WHAT YOU NEED TO DO ▸ An exact copy of the records below is needed, with every picture left out.

-*-

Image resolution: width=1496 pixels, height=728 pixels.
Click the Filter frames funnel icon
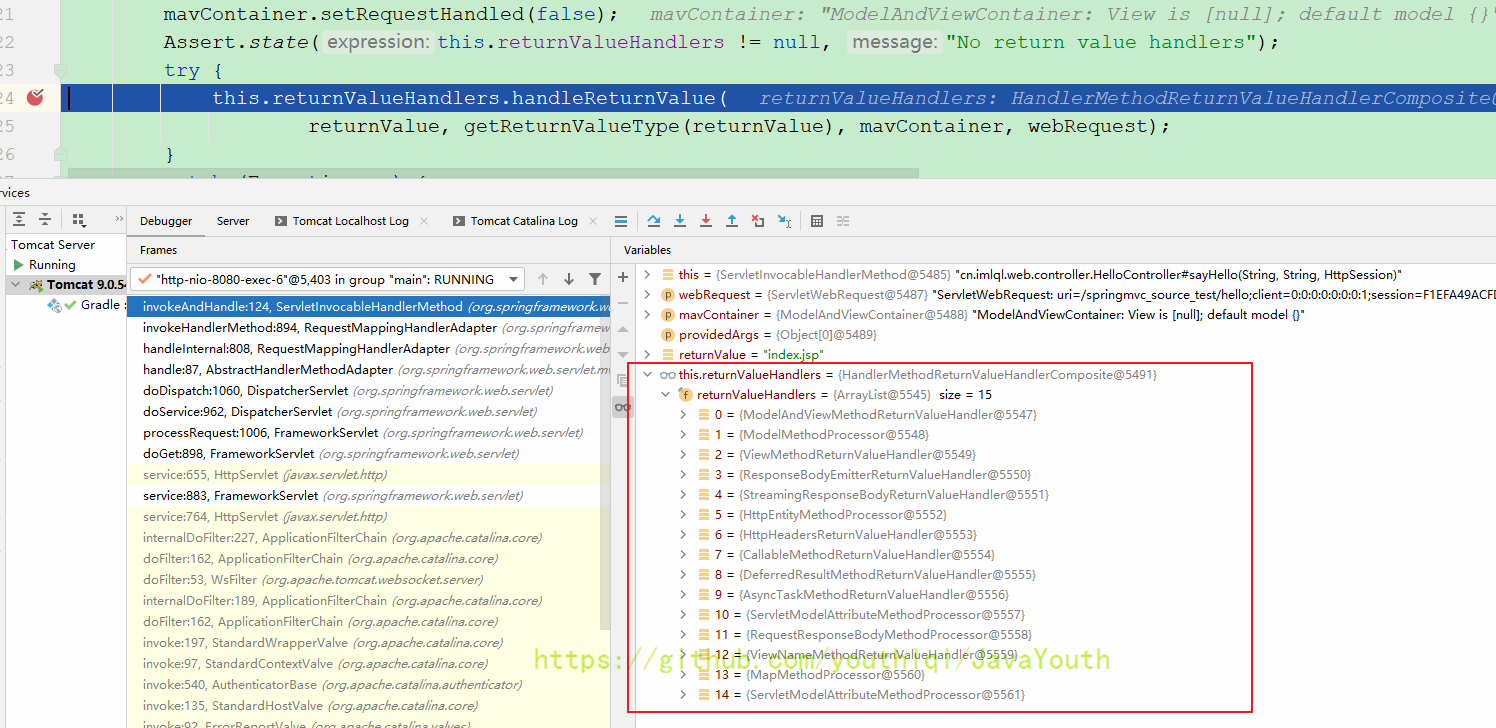tap(595, 279)
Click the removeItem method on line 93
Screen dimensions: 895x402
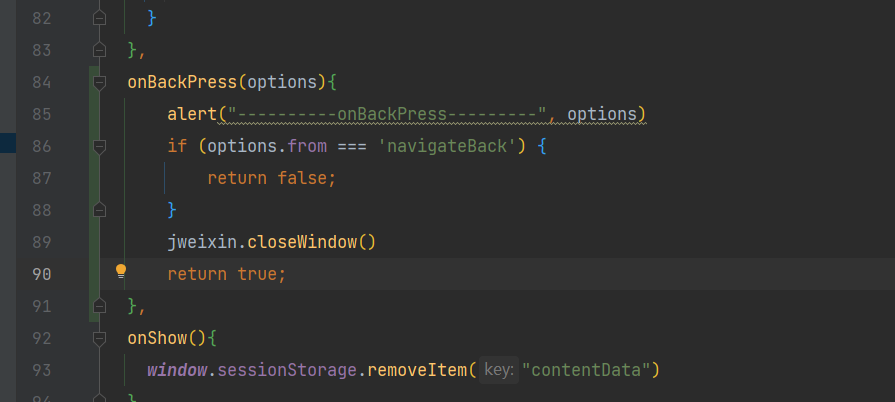[x=417, y=371]
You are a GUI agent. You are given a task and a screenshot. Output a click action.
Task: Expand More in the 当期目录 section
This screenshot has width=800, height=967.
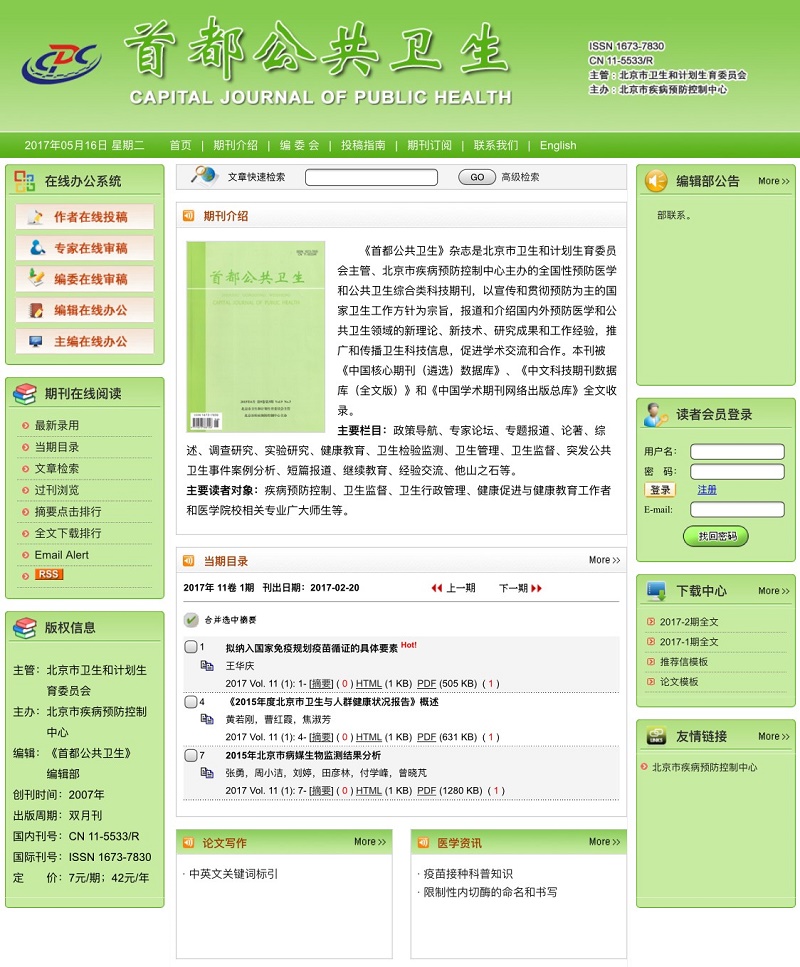tap(604, 561)
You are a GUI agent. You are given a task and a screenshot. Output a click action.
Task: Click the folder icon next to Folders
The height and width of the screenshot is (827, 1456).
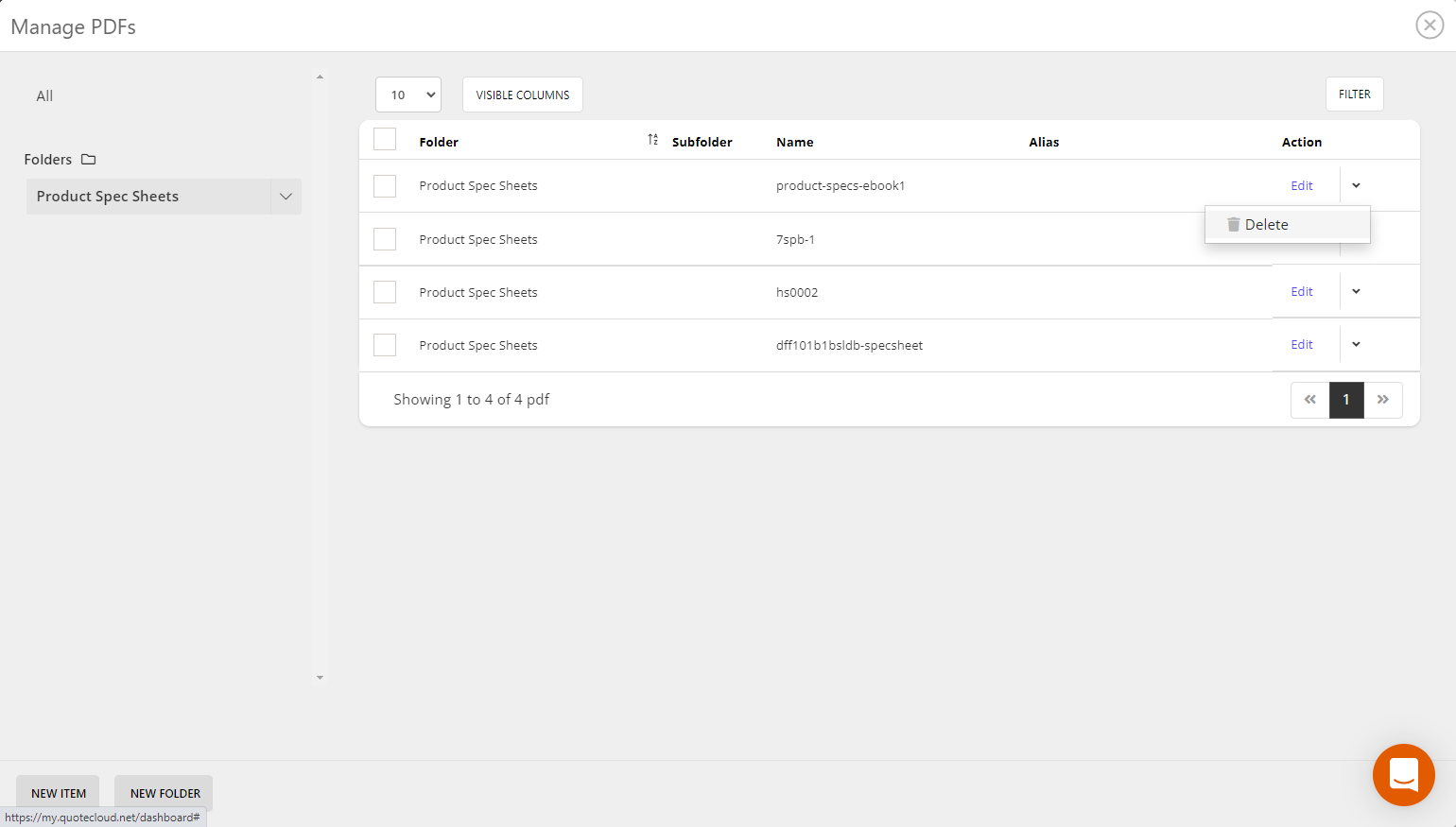pyautogui.click(x=89, y=160)
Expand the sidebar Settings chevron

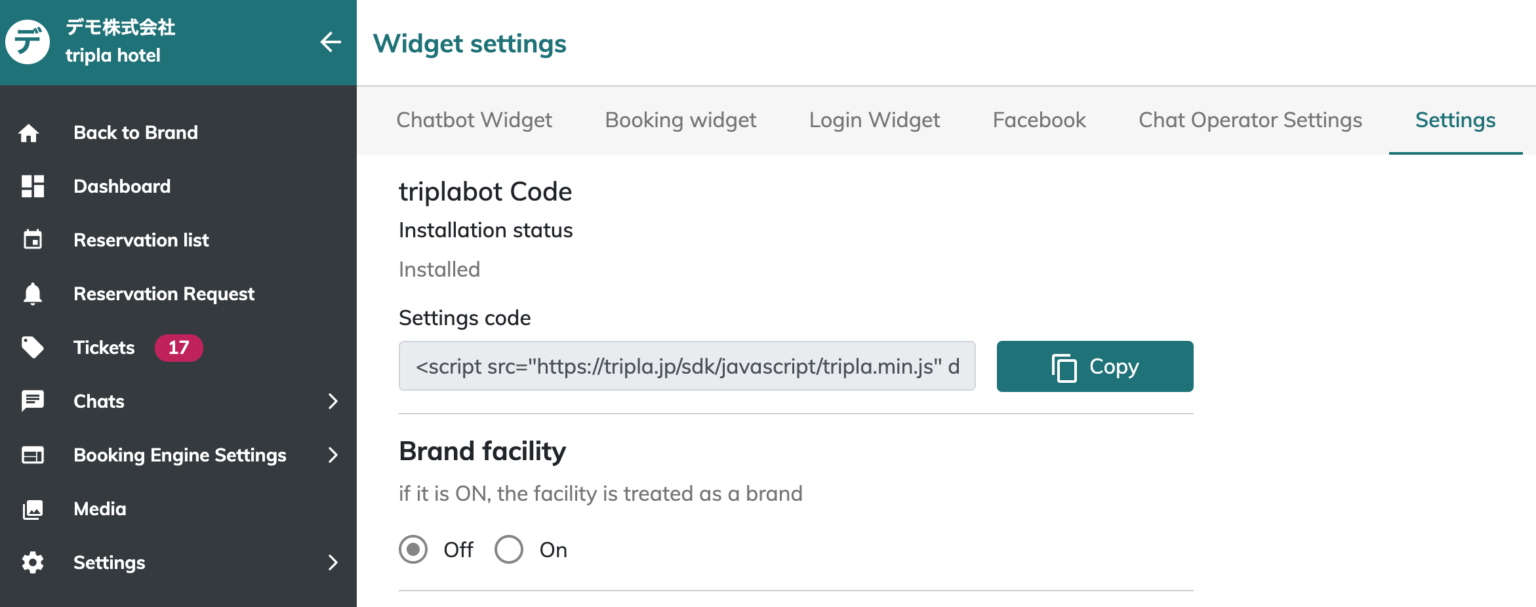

-*-

WRITTEN RESPONSE ▸
Image resolution: width=1496 pixels, height=728 pixels.
Click the Filter frames funnel icon
tap(595, 279)
Click the removeItem method on line 93
Screen dimensions: 895x402
[x=417, y=371]
You are a GUI agent. You are given a task and a screenshot. Output a click action.
Task: Expand More in the 当期目录 section
This screenshot has width=800, height=967.
tap(604, 561)
You are a GUI agent. You are given a task and a screenshot. Output a click action.
Task: Click the folder icon next to Folders
The height and width of the screenshot is (827, 1456).
pyautogui.click(x=89, y=160)
Expand the sidebar Settings chevron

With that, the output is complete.